Researchers wrote in a 2017 white paper that utilizing the fine motor skills humans innately possess is a benefit of using the skin as an interface. Moreover, doing things like bending and squeezing to control various gadgets feels more natural and organic than interacting with a display.
The team writes, “Through a vastly reduced tattoo thickness and increased stretchability, a SkinMark is sufficiently thin and flexible to conform to irregular geometry, like flexure lines and protruding bones.”
Google’s SkinMarks tattoos are created by screen printing conductive ink onto tattoo paper. The material is then thermally cured, allowing it to be applied to the skin. While some prototype versions resemble cartoons or light-up displays, the possibilities are virtually endless.
Researchers from Saarland University in Germany are currently leading the experiment.
While smart tattoos could unlock a variety of new ways to interact with our technology, they also raise concerns about privacy.
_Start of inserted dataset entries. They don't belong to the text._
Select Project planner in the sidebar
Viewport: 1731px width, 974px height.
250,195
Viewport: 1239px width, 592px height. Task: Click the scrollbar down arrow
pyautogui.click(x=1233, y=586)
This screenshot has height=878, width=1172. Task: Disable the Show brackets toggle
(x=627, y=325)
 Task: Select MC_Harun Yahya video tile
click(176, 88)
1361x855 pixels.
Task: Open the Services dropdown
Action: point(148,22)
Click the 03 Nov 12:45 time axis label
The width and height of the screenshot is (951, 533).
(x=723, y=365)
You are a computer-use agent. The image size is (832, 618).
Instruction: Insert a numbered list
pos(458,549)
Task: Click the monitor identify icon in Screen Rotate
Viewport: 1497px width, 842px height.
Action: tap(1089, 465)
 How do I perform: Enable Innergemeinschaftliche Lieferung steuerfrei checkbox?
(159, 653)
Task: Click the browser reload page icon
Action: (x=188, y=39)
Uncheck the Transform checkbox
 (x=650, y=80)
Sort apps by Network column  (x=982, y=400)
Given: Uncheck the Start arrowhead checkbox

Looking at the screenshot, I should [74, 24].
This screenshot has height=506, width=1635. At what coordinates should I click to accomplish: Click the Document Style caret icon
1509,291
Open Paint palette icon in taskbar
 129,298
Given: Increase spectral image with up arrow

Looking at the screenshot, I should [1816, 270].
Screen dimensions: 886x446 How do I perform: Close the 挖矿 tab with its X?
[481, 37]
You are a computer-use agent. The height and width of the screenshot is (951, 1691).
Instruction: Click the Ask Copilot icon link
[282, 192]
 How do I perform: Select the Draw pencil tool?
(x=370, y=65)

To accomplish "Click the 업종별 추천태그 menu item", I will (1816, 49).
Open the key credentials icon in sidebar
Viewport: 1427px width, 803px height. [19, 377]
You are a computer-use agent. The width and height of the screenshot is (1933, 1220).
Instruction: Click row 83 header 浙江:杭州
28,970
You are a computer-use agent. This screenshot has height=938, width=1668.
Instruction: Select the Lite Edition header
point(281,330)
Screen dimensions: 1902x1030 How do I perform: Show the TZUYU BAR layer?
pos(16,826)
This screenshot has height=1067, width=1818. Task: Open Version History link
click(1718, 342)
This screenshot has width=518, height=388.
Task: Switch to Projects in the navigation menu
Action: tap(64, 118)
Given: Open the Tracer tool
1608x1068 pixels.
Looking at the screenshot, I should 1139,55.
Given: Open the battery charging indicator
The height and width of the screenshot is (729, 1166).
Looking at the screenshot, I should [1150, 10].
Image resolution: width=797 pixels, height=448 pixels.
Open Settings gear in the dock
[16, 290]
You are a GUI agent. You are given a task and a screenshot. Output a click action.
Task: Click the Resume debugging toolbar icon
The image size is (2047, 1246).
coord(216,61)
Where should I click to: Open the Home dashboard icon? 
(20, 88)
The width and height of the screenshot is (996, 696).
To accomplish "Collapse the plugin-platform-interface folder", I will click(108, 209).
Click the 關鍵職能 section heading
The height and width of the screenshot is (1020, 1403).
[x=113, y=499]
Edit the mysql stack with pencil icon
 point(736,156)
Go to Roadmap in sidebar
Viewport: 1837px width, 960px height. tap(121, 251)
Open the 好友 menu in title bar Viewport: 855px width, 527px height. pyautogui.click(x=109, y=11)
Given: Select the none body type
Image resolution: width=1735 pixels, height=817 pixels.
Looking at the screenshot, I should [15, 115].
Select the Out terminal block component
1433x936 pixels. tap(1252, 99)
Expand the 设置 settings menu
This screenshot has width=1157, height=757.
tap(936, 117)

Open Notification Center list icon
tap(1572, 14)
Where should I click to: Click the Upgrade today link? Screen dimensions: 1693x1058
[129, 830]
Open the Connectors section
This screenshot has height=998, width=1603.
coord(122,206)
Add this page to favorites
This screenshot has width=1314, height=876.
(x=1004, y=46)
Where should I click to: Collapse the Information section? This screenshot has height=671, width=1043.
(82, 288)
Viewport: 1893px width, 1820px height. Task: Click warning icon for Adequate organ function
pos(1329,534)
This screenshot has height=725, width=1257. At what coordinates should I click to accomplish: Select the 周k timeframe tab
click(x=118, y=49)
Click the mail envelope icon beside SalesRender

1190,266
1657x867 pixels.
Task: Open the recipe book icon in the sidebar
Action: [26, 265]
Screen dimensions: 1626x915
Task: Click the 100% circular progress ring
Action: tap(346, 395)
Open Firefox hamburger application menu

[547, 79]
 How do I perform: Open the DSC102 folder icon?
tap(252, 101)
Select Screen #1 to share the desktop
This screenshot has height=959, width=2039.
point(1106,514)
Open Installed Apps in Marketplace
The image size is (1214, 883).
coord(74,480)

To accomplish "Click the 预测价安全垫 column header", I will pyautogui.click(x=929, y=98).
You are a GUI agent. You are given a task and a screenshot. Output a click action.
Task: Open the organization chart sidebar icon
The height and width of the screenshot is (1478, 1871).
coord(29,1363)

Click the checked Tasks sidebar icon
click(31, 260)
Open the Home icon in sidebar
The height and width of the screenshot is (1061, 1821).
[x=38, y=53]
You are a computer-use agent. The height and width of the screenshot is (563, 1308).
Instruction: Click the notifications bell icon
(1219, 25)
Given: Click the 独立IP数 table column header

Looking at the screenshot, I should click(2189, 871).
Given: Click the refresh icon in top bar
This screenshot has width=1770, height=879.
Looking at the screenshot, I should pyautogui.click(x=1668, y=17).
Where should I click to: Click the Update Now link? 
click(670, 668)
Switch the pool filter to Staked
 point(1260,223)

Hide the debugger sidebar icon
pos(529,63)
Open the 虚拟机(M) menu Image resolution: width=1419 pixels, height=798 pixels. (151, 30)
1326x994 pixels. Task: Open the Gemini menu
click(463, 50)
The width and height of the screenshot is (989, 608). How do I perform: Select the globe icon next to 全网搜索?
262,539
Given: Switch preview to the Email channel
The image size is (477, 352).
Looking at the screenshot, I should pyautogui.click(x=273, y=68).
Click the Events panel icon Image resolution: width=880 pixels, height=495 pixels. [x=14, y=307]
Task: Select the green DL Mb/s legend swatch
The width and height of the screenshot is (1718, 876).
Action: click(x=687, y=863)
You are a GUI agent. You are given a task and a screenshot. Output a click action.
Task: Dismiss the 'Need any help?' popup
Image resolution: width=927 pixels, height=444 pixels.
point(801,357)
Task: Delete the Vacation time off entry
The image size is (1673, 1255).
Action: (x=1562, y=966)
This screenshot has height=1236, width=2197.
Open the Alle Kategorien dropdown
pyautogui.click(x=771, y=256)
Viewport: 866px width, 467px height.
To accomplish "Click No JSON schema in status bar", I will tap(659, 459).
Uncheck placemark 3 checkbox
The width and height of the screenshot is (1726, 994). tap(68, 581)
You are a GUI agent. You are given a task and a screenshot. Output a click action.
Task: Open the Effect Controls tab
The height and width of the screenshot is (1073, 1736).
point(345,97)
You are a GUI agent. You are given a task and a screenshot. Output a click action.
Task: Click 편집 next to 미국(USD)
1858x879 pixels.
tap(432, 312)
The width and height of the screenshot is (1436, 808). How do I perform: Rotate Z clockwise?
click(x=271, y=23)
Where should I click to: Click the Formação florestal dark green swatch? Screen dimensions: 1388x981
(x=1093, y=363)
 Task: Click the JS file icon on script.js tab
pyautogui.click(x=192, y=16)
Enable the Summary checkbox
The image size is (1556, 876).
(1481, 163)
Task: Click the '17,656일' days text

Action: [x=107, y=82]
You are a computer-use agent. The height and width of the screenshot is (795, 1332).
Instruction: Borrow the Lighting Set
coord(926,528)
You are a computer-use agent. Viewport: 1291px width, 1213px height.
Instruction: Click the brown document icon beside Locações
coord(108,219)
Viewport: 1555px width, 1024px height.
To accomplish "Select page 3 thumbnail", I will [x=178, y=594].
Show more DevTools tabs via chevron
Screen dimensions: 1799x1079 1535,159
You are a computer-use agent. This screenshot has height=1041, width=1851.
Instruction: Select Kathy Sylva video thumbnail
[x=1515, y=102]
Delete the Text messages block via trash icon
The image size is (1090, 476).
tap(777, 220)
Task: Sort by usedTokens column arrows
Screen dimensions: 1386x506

Right now, when you’re tired of Google snooping on your online activity, you can simply turn off your phone.
With a smart tattoo, breaking the connection won’t be so easy.
Of course, that’s what Google is betting on. Finding new ways to convince users to adopt wearable devices—or print them on their skin—helps the company collect invaluable data. Even if they provide an incomplete picture new forms of data can add great value to targeted ad campaigns and similar projects.
Google currently makes more than $160 billion every year thanks to its targeted ads. Giving advertisers a new way to target their offerings would help generate even more revenue.
So, while the thought of controlling your devices with a smart tattoo seems cool, keep in mind that it could come with some unwanted side effects.